Una dipendente è stata licenziata dall’Ente presso cui lavorava per aver abusato del “diritto” di fruizione dei benefici di cui alla Legge n. 104 del 1992. In particolare la dipendente se ne era andata in vacanza all’estero, godendo di giorni che dovevano servire, invece, secondo la domanda inoltrata all’Amministrazione, per l’assistenza della madre malata.
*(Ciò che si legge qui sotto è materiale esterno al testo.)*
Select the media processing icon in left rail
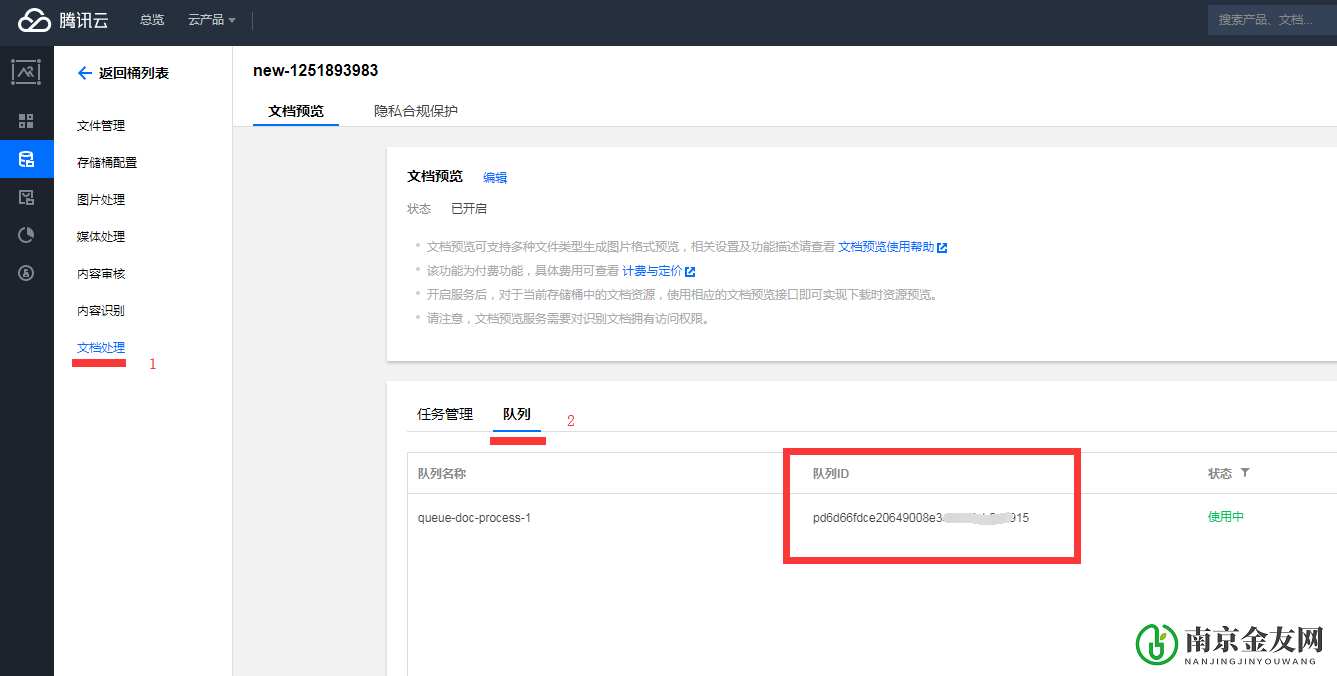This screenshot has height=676, width=1337. click(x=27, y=197)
Sia il Tribunale che la Corte d’Appello hanno rigettato la domanda avente ad oggetto la declaratoria di illegittimità del licenziamento disciplinare.

Da qui la proposizione del ricorso per cassazione, fondato sull’assoluzione ottenuta dalla lavoratrice in relazione all’imputazione sollevata in sede penale e sulla episodicità del fatto, nonché per omessa motivazione in ordine al contingente precario stato psichico della dipendente stessa.

La Cassazione ha rigettato il ricorso.

Il principio generale è quello per il quale l’abuso del diritto nella fruizione dei permessi contemplati dalla Legge n. 104 del 1992 non presuppone affatto la reiterazione della condotta, risultando, pertanto, idoneo a sorreggere il percorso logico-valutativo intrapreso dalla Corte territoriale e condotto tenendo ampiamente conto della documentazione invocata a sostegno della propria prospettazione dalla ricorrente e addivenendo, in puntuale contrappunto con le risultanze dei medesimi a sancirne l’irrilevanza sotto il profilo della loro incidenza limitativa della gravità della condotta, correttamente apprezzata in conformità ai criteri indicati in sede di giurisdizione di legittimità, senza che possa ravvisarsi alcun vizio logico e giuridico nella prevalenza accordata all’elemento soggettivo della condotta medesima e nella qualificazione al medesimo attribuita in termini di “perdurante ipotesi di dolo”, profili che sono rimessi al libero apprezzamento del giudice del merito.